The legally binding UK government target to reach net zero carbon emissions by 2050 cannot be achieved without minimizing the carbon footprint of the construction sector.

Lightweight steel frame (LSF) structures made of cold-formed steel (CFS) stud-walls and joisted floors are gaining growing popularity in modern construction practice worldwide, both in new developments and as a cost-effective and low-carbon solution for vertical extensions to existing buildings. The advantages they offer include ease of off-site manufacture, reduced material utilisation and waste, and low cost. Compared to hot-rolled steel sections, CFS sections are more susceptible to local buckling due to the large width-to-thickness ratio of their thin-walled elements.

The aim of this project is to enhance the design and performance of LSF structural systems subjected to various environmental loading conditions.

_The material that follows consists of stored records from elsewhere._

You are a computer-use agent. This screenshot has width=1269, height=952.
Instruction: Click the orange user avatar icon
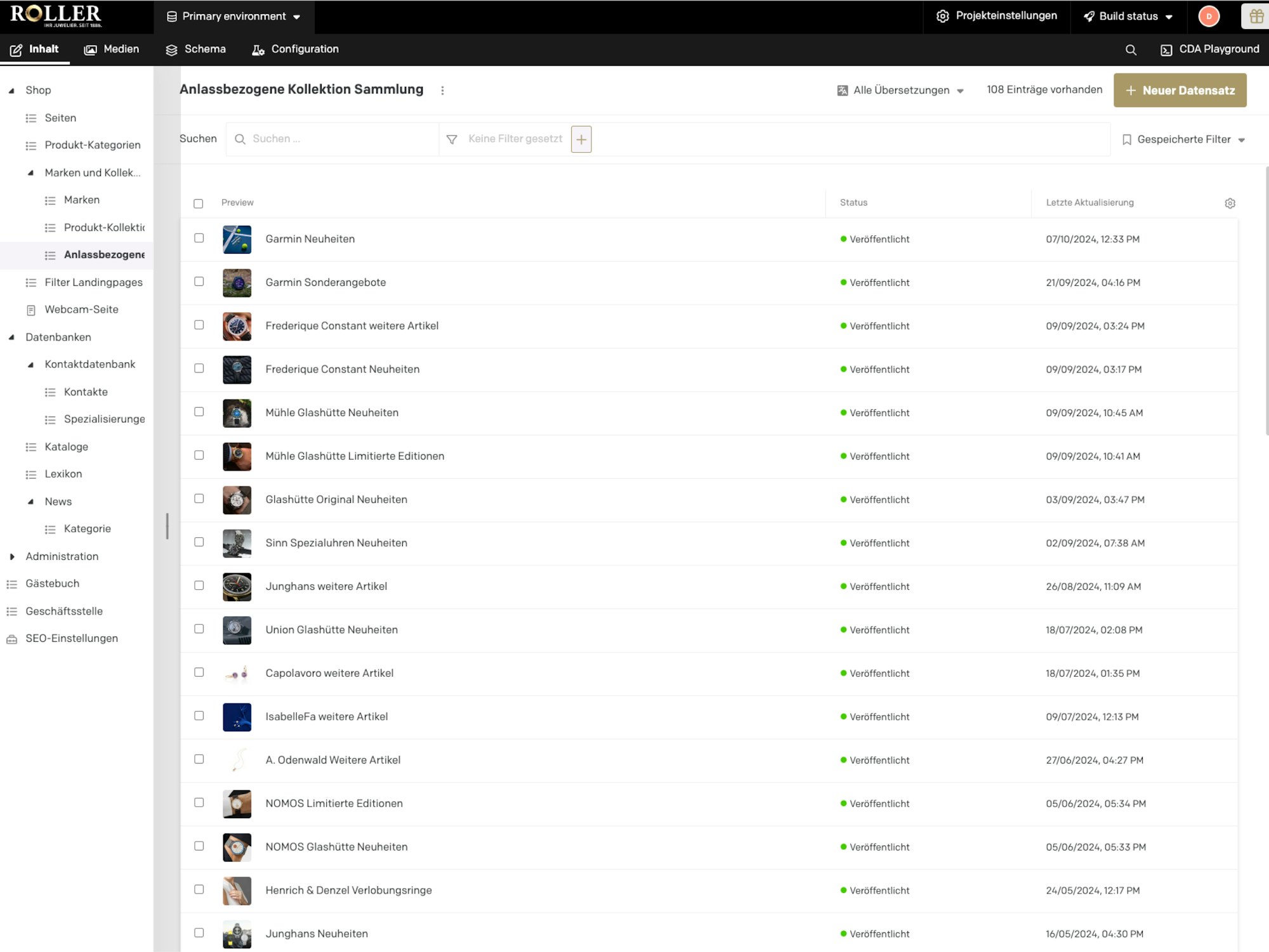1209,16
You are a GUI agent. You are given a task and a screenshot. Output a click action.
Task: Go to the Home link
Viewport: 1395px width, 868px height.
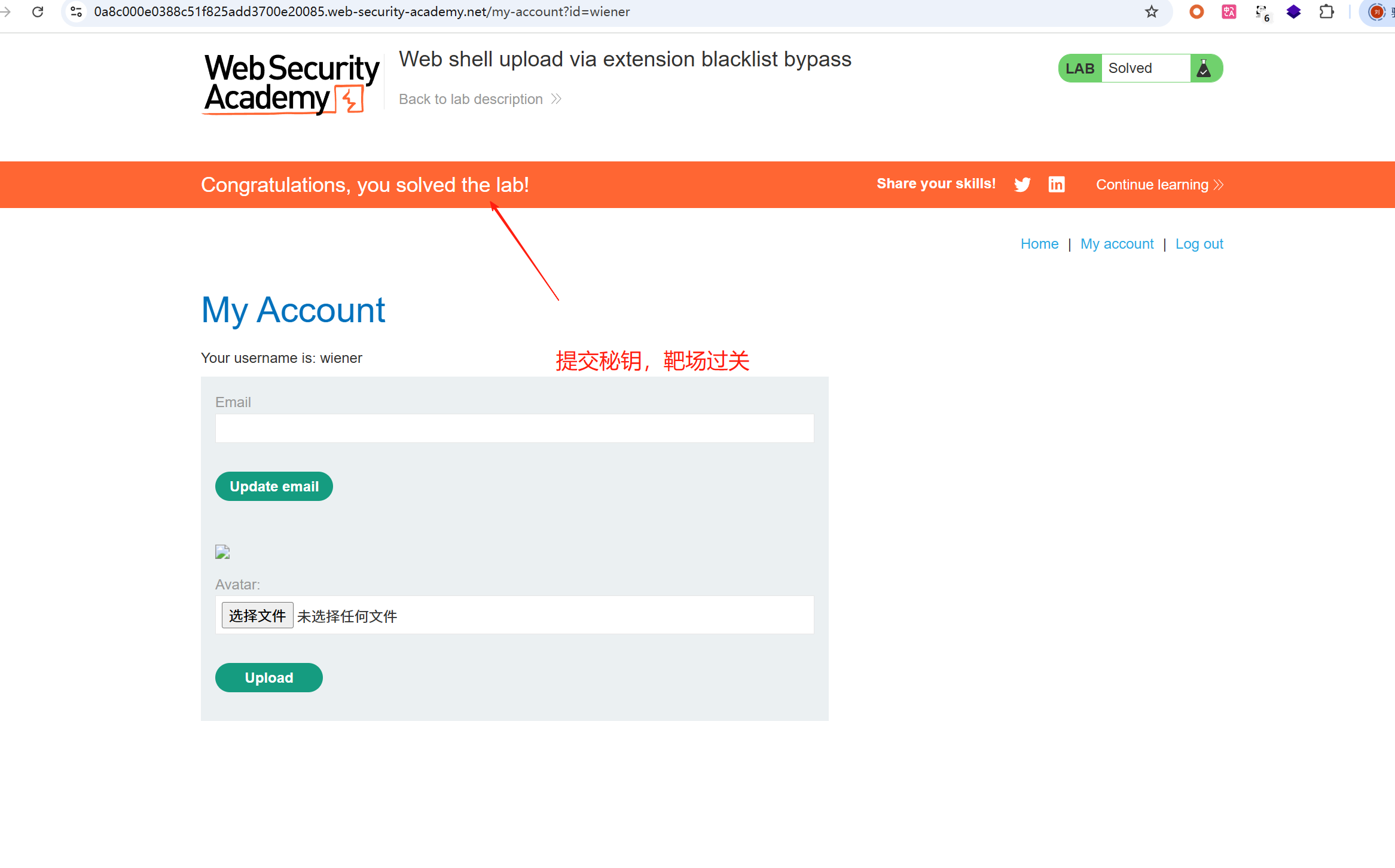click(1039, 244)
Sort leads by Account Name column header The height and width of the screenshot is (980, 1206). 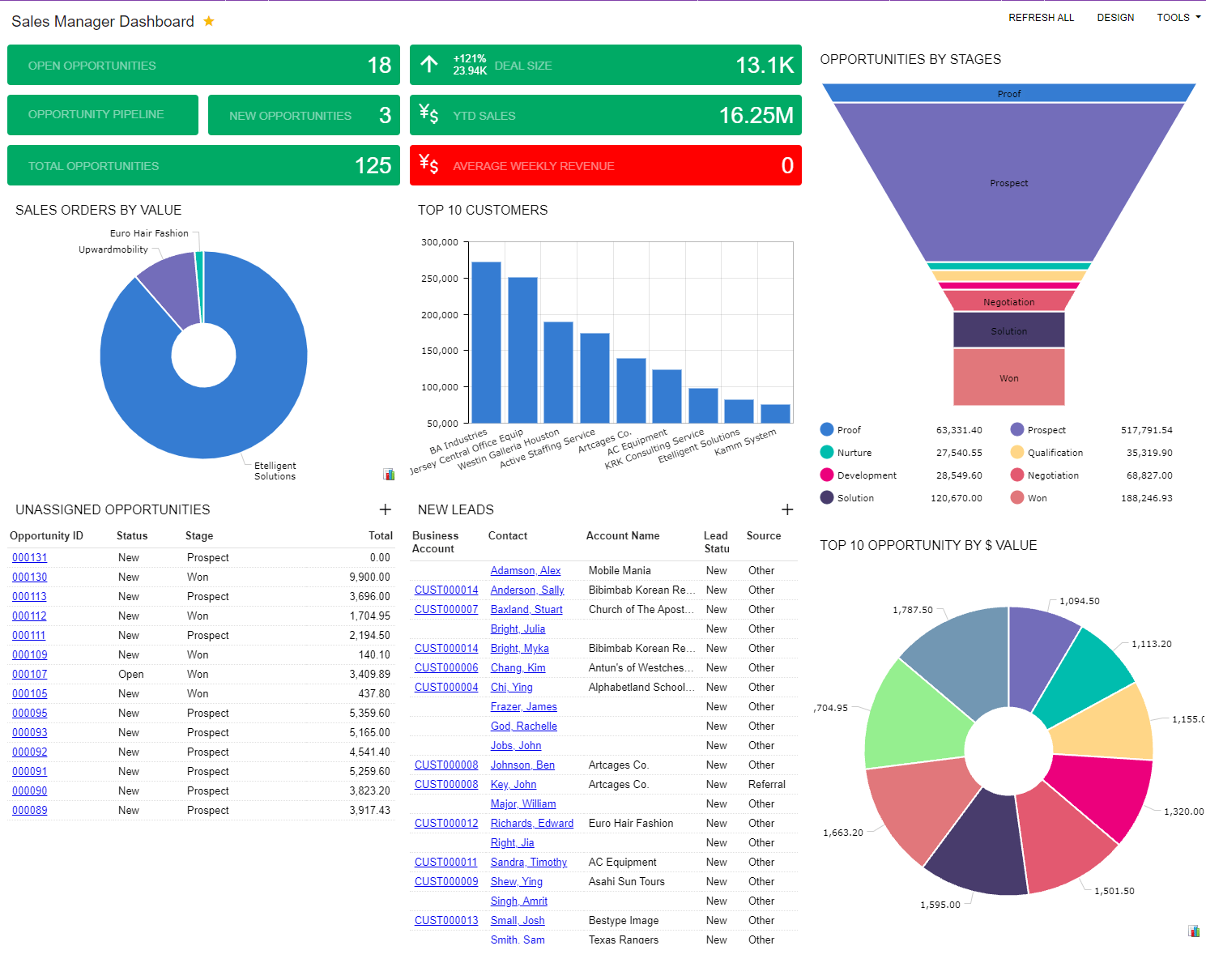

The specific objectives are:

-      Conduct physical testing experiments on components and connections of LSF structures on various framing configurations.

-      Develop detailed finite element modelling of the LSF components and connections validated against experiments.

-      Perform a comprehensive parametric study on the key controlling parameters to extend the range and applicability of the developed LSF system for low- to high-rise buildings.

-      Optimise design and manufacture of the LSF components incorporating practical and manufacturing constraints.

The developed design will provide a lightweight, sustainable and rapid solution for construction of multi-storey buildings, therefore contributing to the following UK government targets for 2025: (i) 50% reduction in the overall construction time of new build and refurbished assets; (ii) 33% reduction in both the initial cost of construction and whole life cost of assets; and (iii) 50% reduction in greenhouse gas emissions in the built environment.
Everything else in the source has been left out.